- 49% of hedge funds have complemented their traditional investment strategies with private markets or other new products or strategies.
- The Investor relations function within hedge funds continues to grow in prominence with one third of all respondents expanding their investor teams.
- 79% of respondents are moving to some form of permanent hybrid working, although many have reservations about their new models.
The hedge fund industry’s next chapter will be driven by the insights ascertained by hedge funds during the pandemic around the capabilities of its people and its technologies, its important relationship with investors, as well as its unique cultures, according to new findings from AIMA and KPMG. These lessons allowed the industry to strategically adapt, pivot and thus position itself for the investment opportunities ahead.
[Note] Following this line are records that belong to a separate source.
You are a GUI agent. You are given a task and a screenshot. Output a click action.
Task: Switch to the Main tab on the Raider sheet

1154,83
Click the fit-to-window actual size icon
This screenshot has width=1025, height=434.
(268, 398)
While the changes driving these strategy shifts all have implications on the business operating model, the industry is well positioned to address those challenges.
162 hedge fund managers, representing approximately $US1 trillion in AUM, were questioned for the Global Hedge Fund Industry: Accelerating out of the pandemic report, which explores how hedge funds have pivoted to the new working environment brought by the onset of the COVID-19 pandemic.
Product innovation, encouraged by investor demand, is a top-of-mind concern for many managers and is propelling many of these to offer new forms of tailored investor products and also to enter new investment arenas, specifically around private markets. Just under half (46%) of those surveyed predict hybrid hedge/private equity products to be the most popular in the next 12 months, with another 33% also pointing to private credit.
Looking ahead to 2022, when asked what the chief concern of the coming 12 months was, regulation was cited by 42 percent of respondents.
Compliance headwinds are expected to increase globally: the pace of regulatory change is accelerating in the EU and UK as each side seeks to forge a new path post-Brexit. Firms must get to grips with unfamiliar rulesets as they increasingly move into new investment classes, be that digital assets or private markets; and supervisors are ever more focused on the operational resilience of the sector – a reaction to the market stresses of COVID-19 – as well as the validity of firms’ sustainability claims in an era of huge growth in environmental, social and governance (ESG) investing.
In addition, the new operating model will introduce further considerations for compliance officers around people and data management in a decentralized working environment.